## Extract to read
# # # # #

UNITED STATES DISTRICT COURT MIDDLE DISTRICT OF PENNSYLVANIA
Feb 29, 2016
CIVIL ACTION NO. 3:15-CV-2454 (M.D. Pa. Feb. 29, 2016)

Opinion

CIVIL ACTION NO. 3:15-CV-2454

02-29-2016

WILFREDO LORA-GONZALEZ, A # 038507690, Petitioner, v. MARY E. SABOL, Warden, York County Prison, Respondent.


(CAPUTO, J.)
(.) REPORT AND RECOMMENDATION

I. BACKGROUND

On December 21, 2015, the Court received a petition for a writ of habeas corpus filed by pro se Petitioner Wilfredo Lora-Gonzalez pursuant to 28 U.S.C. § 2241. (Doc. 1). Petitioner has filed numerous motions in support of his petition. (See Doc. 3; Doc. 4; Doc. 5). At the time of filing, Lora-Gonzalez, a native and citizen of the Dominican Republic, was being held in the custody of United States Immigration and Customs Enforcement ("ICE") at York County Prison, located in York County, Pennsylvania. In his petition, Lora-Gonzalez challenges a criminal conviction in the United States District Court for the Eastern District of Virginia for which he had already served a term of incarceration prior to being taken into ICE custody. He requests that his "unlawful" conviction be vacated and dismissed and he be released from ICE custody. Furthermore, he has filed an emergency motion requesting a stay of removal pending resolution of the petition. (Doc. 2).

# # # # #

## What the exercise asks
Continue the court report on the habeas corpus petition, starting right after its last sentence.

[Recorded data]
# # # # #

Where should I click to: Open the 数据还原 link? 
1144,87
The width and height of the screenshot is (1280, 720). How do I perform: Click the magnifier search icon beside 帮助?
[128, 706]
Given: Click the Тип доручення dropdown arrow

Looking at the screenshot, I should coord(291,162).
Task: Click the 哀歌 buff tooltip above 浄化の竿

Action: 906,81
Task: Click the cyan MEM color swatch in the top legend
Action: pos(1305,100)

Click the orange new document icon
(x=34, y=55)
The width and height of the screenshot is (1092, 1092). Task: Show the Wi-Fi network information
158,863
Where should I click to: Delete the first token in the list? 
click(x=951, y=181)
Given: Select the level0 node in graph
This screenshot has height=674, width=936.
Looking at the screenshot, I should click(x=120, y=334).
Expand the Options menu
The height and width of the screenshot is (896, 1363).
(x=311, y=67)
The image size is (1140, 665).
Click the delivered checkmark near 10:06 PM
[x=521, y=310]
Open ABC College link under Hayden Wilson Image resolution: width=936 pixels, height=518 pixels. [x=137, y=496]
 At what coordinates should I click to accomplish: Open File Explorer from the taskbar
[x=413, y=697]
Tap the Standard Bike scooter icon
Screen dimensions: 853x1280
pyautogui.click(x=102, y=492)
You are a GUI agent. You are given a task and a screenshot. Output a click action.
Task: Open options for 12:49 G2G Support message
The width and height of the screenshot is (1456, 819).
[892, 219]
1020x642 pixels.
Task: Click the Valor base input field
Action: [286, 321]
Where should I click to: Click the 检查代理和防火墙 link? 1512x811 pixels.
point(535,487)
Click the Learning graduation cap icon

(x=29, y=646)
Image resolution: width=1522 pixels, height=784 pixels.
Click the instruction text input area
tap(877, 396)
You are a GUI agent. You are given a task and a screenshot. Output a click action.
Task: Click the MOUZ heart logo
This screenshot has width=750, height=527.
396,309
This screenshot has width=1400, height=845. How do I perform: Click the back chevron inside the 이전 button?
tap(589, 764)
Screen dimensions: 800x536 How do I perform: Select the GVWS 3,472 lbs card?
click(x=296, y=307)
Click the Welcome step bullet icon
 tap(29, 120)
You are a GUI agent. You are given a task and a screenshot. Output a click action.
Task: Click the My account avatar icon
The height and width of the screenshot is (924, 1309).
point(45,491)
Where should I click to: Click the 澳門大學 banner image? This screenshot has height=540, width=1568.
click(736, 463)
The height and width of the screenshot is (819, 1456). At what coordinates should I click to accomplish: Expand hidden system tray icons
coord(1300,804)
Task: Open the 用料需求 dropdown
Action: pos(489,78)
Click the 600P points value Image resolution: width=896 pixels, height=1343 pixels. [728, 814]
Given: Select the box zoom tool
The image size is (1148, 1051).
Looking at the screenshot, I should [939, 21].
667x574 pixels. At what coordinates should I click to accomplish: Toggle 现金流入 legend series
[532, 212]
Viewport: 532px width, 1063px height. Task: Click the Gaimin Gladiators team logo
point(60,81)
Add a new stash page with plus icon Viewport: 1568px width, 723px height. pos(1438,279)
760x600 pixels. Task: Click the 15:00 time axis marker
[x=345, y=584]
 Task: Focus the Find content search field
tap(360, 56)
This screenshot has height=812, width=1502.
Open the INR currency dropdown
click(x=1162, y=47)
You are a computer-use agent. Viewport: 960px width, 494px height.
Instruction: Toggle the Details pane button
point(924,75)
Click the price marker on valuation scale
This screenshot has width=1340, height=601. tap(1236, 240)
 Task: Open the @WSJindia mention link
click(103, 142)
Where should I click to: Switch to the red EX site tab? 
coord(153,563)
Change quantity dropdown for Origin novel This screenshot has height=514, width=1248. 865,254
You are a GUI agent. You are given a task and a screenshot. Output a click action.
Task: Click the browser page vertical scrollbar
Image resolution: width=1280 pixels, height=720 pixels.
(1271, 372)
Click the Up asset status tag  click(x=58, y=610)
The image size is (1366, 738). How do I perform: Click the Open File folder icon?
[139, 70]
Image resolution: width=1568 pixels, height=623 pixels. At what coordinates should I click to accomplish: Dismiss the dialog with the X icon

# # # # #

## Task result
On January 22, 2016, the Court entered an Order to Show Cause directing the Respondent to file an answer, suggestion of mootness, or other response to the allegations contained within the petition. (Doc. 10). The Court noted that upon reviewing the online detainee locator, it appeared that Lora-Gonzalez was no longer in ICE custody. (Doc. 10).

On February 19, 2016, Lora-Gonzalez filed a notice with the Court, confirming that he was "forcibly removed from the United States to the Dominican Republic" on January 4, 2016, but noting his desire to continue litigating this case and requesting that the Court direct all correspondence to his friend's New York address to be forwarded to him. (Doc. 14).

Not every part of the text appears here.